Over the past month, U of T Campus Police have received reports of over 25 thefts at the St. George campus. The majority of the thefts were electronic devices, such as mobile phones and laptops, at campus libraries. Although the number of thefts has increased recently, the number of overall crimes has decreased at the St. George and Scarborough campuses over the past decade. Over the same time span, there has been an increase in crime at the Mississauga campus.

In 1999, the number of crimes reported to U of T Campus Police at the St. George campus reached 1,410. This figure has more than halved in recent years, with the most recent statistics suggesting that 647 crimes were reported in 2012.


According to Laurie Stephens, U of T’s director of media relations: “Overall, there have been no significant trends in certain crimes at U of T in the recent years. We have seen an increase in theft and bicycle thefts, however, we cannot yet determine if this is a trend as numbers in the past years declined.”

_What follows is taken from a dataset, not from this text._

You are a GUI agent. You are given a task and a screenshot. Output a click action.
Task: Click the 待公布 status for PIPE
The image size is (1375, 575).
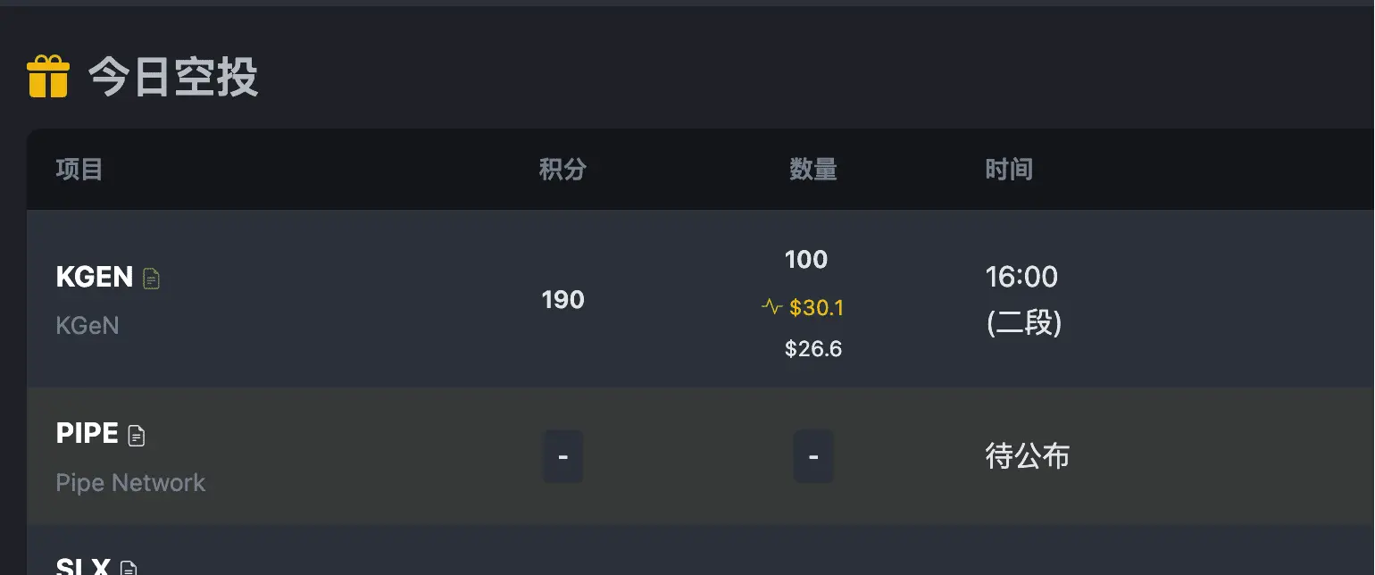pos(1028,456)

In the last five years, there has been a gradual rise in theft — particularly at Mississauga and Scarborough — theft has more than doubled from 32 in 2007 to 77 in 2012. Meanwhile, St. George and Scarborough have seen a more recent increase in bike thefts, as cycling becomes a more popular mode of transport for students.

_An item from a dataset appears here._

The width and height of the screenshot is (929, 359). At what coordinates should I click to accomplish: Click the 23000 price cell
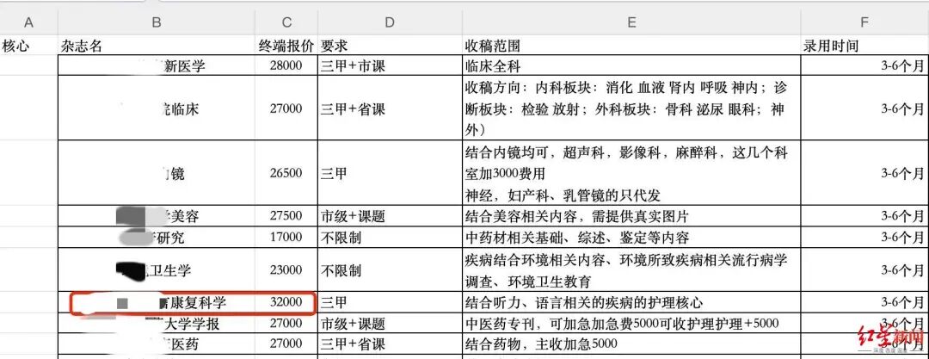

Across the three campuses, theft under $5,000 continues to be the most prevalent crime overall — with smartphones, laptops, and tablets being the most common items stolen. In response to the increase in these crimes, Campus Police have spoken with students about ways to keep their belongings safe. For example, the Security Tracking of Office Property (S.T.O.P) program installs special identification plates on laptops to make it easier to recover the computer if it’s lost or stolen.


Stephens attributes the variations in crime rates between campuses to “factors such as campus location, populations served, numbers of buildings, and crimes reported to campus police rather than municipal police all contribute to the variations in the data.” For example, UTSC has a student population of 10,000 and UTM has a student population of 13,000. In comparison, St. George has a student population of 40,000 students. While St. George reports the most crimes annually, Mississauga has seen the biggest increase in crime rates. This is likely credited to their rapidly growing student population.

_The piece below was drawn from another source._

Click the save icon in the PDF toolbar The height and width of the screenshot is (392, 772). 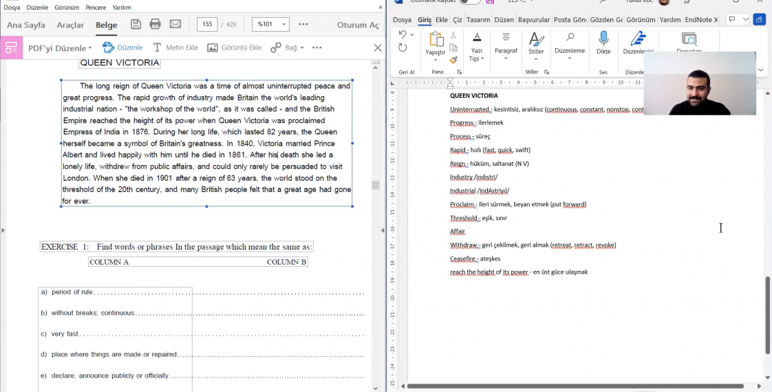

Stephens attributes the overall trend at St. George to its downtown location, as the level of crime tends to be correlated with the city’s crime rate. “Typically, we find any increase in crime statistics is usually in relation to any increase in crime in the city overall,” Stephens noted. In the last six years, Toronto has had the lowest reported crime rate in the country for a metropolitan city.

Nonetheless, the university area and surrounding neighbourhoods — including the Bay Street Corridor and Kensington-Chinatown area — are some of the top-ten neighbourhoods in Toronto for crime.